-- Study text --
== Segment start ==
My Other Side of Technology vs Smaller Living

While I mostly love the way technology has progressed, I do have a couple of complaints about it. Like most, I enjoy the great benefits of technology for smaller living. I have written about these in some of my other articles here so I won’t repeat myself, but in general you can pack tons of music onto a tiny mp3 player, keep your e-books on a your computer and/or have a cell phone that will do nearly everything your computer can do. However, to be perfectly honest, there are some unpleasant experiences I have had in regards to technology when it comes to small, simple living…

For instance, I recently got rid of my land line in favor of a cell phone so I could have more privacy…only giving the number out to family and a few friends. I got sick of the phone ringing every night at suppertime with telemarketing calls. Even though I had an answering machine, I still hated the disturbance. Fussy me!! Anyways, I went to my provider of choice and picked out this fancy cell phone that did everything but tie my shoes…it did emails, text messaging, had applications for all kinds of things, games, surfing the net, shopping lists…a whole variety of convenient things. The problem was when I got it home, I got a crappy signal and couldn’t use if for my original intention which was…DUH…a phone! Now, I thought, that was just taking things a bit too far :)

So, I went back and they let me get a different phone. That one had the same problem plus it was so complicated that it made my head spin!! I finally ended up with a very simple cell phone, but even though I got the simplest, just plain phone they had, I still had to make 3 calls to customer service to put a lock on anything that had to do with surfing the net, emailing or text messaging, lest I get charged again for something I didn’t even know I used!!!

There are a whole list of places I like to go that don’t even give me enough of a signal to useĀ  my phone. I like to take country drives with a picnic lunch and my camera, but if I got stuck somewhere, what good would this great technological gadget do me? I can’t even get a signal at my parents house which is far from a remote town!

My plans for simple living after retirement include someplace quite remote where I can get away from all the traffic, people and noise I have been living with everyday while I was trying to make a living, aka, a dying as some people would put it! Those places generally don’t have much of a signal. I have a friend that must drive to the top of a nearby mountain to get her cell phone messages or call out because she doesn’t get any signal at her cabin or anywhere on her property of 50 acres. What if she had an emergency?
== Segment end ==
-- Supplied records --
== Segment start ==
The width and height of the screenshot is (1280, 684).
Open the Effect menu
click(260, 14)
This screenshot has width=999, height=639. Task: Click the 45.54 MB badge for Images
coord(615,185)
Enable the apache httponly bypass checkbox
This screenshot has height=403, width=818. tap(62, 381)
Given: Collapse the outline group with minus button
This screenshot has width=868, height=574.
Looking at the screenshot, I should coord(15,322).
== Segment end ==
== Segment start ==
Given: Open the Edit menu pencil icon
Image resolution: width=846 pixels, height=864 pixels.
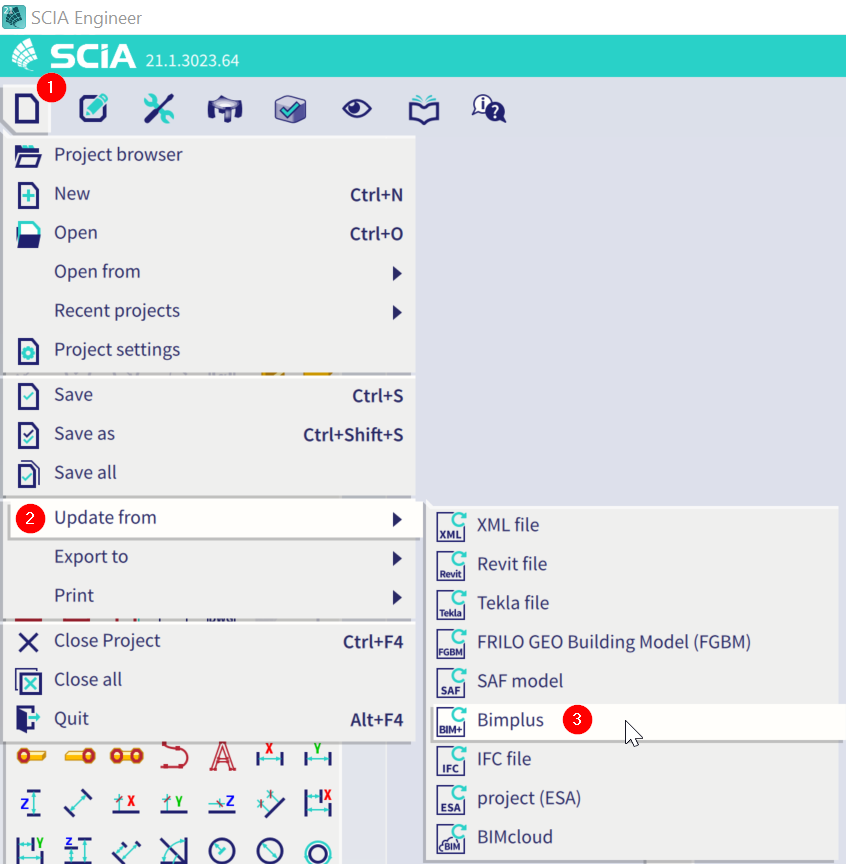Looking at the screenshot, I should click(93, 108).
== Segment end ==
== Segment start ==
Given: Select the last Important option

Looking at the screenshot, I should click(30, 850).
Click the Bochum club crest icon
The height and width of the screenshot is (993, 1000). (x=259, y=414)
== Segment end ==
-- Tasks to complete --
(A) From the essay on technology and smaller living, write out the passage that opens with the words containing "So, I went back" and closes with "know I used!!!".
(B) According to the essay on technology and smaller living, what could the first fancy cell phone do? List each capability.
The records are separate material and have no connection to the essay on technology and smaller living.

-- Answers for this exercise --
(A)
So, I went back and they let me get a different phone. That one had the same problem plus it was so complicated that it made my head spin!! I finally ended up with a very simple cell phone, but even though I got the simplest, just plain phone they had, I still had to make 3 calls to customer service to put a lock on anything that had to do with surfing the net, emailing or text messaging, lest I get charged again for something I didn’t even know I used!!!

(B)
- emails
- text messaging
- applications for all kinds of things
- games
- surfing the net
- shopping lists